GARÇONS (8)

En revenant de chez ma psychanalyste, l’autre soir, j’emprunte comme d’habitude le boulevard Richard-Lenoir. J’entends des cris. Je vois un jeune homme en train de courir, les bras pleins de paquets. Un autre homme, plus âgé, fonce à sa poursuite, bifurque, ralentit le pas, renonce. Il n’a pas crié : “Au voleur !”, mais quelque chose d’approchant. Il continue de maugréer sa fureur, à l’intention d’un rare public. Il jette un œil courroucé sur un type étendu par terre, et dont j’ai cru, d’abord, qu’il venait d’être victime d’une agression. C’est un SDF, très mal en point – et qu’un passant aide à reprendre place, dans les cartons qui lui servent de logement. Je suis touché par ce spectacle, celui d’un bon Samaritain resurgissant sur le bitume.

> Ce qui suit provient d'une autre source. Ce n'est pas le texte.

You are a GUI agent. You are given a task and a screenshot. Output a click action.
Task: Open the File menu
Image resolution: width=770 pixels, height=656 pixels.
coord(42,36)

Sur le trottoir d’en face, comme chaque soir, des dizaines de gens font la queue en attendant qu’on leur serve un peu à manger. Ce sont les Restos du cœur, ai-je fini par comprendre après être passé plusieurs fois par là. Il y a surtout des hommes, plus très jeunes, vêtus de sombre. Ils forment une masse compacte et silencieuse. Ils sont comme des enfants qui vont passer au tableau noir, pendant que les autres, enfin servis, s’asseyent où ils peuvent et mangent dans une assiette en plastique. Cela me donne envie de pleurer.

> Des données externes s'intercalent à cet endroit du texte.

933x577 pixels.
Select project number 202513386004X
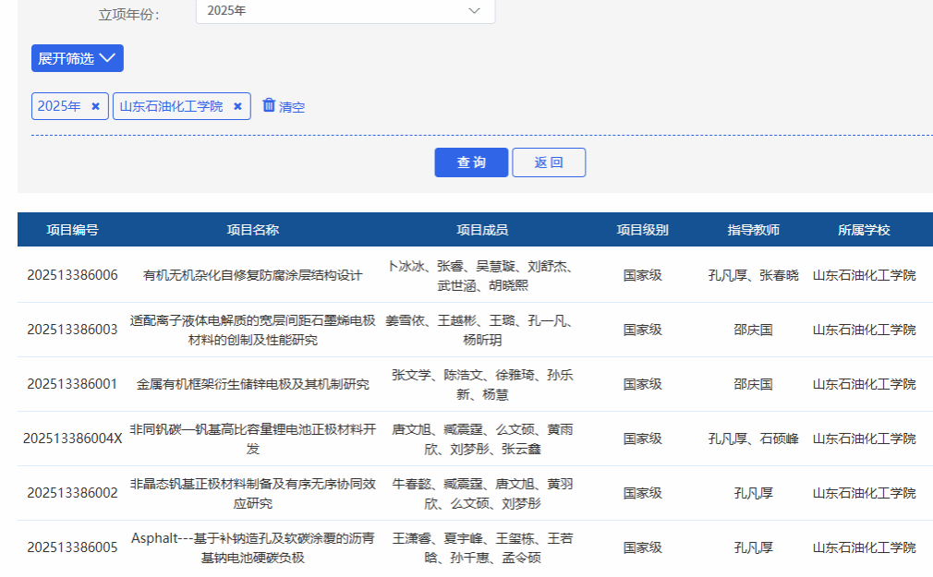[x=73, y=439]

Tout en marchant, je cherche un nouveau restaurant où je pourrais prendre mes quartiers. J’en ai assez du sushi de la rue Lacharrière, qui est ma destination obligée dès que je reprends un régime. Il a l’avantage d’être à deux pas de chez moi, et d’être si peu riche en plats tentants que je ne risque pas de succomber. La serveuse m’énerve, pourtant, par son amabilité commerciale et ses “Je vous remercie… Bonne soirée à vous…” Le décor est insignifiant, le vin est insipide. L’espèce de niche à côté de la fenêtre, où je m’installe d’ordinaire, n’est pas libre ce soir. Ils s’empressent, sans même que j’aie à demander, pour m’apporter un pichet.

A travers la vitre, je découvre, m’attendant, n’osant entrer, le jeune homme avec qui j’ai rendez-vous. Cette image me renvoie à la première que j’ai eue de lui, avec ses cheveux longs, ses lunettes sages, sa mine de collégien androgyne. Il me donne du “vous”, je l’invite à me tutoyer. Il ne se départit pas d’un respect compassé, pour le professeur que je reste à ses yeux. Il veut faire une thèse sur la musicalité dans le cinéma français des années vingt. J’étale mes pauvres lumières, pour l’impressionner. Je bouscule son admiration pour Marcel L’Herbier, pour Abel Gance (d’ailleurs il n’a pas vu Napoléon). Je me prends au jeu, en opposant les poncifs mélodramatiques de celui-ci à la Carmen réincarnée de Jacques Feyder (il n’a pas non plus vu ce film). Je lui parle de la fameuse scène du quadrille, dans Un chapeau de paille d’Italie. Elle n’est fameuse que pour moi.

C’est un éternel monologue, qu’il écoute en souriant, les yeux brillants. De temps à autre, il me tend la perche, et me voilà de retour sur ma scène vide. On parle de la difficulté d’obtenir un poste, du statut menacé de maître de conférences. Feignant de m’apitoyer sur son sort, je glisse des allusions à ma carrière, aux privilèges dont j’ai joui. Je lui fais un tableau sinistre de ce qu’est devenue l’université française (notamment en province). Il ferait mieux d’aller enseigner à l’étranger, comme je l’ai fait naguère. Je connais d’avance sa réponse. Il a une copine, qu’il ne saurait quitter. J’affecte de considérer cela comme un détail, tout en admirant sa peau lisse, son nez un peu prononcé mais qui donne du caractère à son visage. Ses cheveux longs, son pantalon ample et ses bottines. Je n’arrive même pas à souffrir de cette chimère qui s’offre à moi, et se dérobe.

Au fond, je suis soulagé de voir cette porte se refermer. Machinalement, je lui propose de m’accompagner jusqu’à chez moi où mon chat nous accueille, se frottant à ses jambes. Je pourrais lui montrer le jardin, lui faire voir des photos de La Tour de Nesle. Il prend congé. J’installe mon ordinateur sur une chaise. Il faut changer le câble du disque dur, qui ne fonctionne pas. Une fois réglés les sous-titres, un léger décalage persiste entre l’image et le son.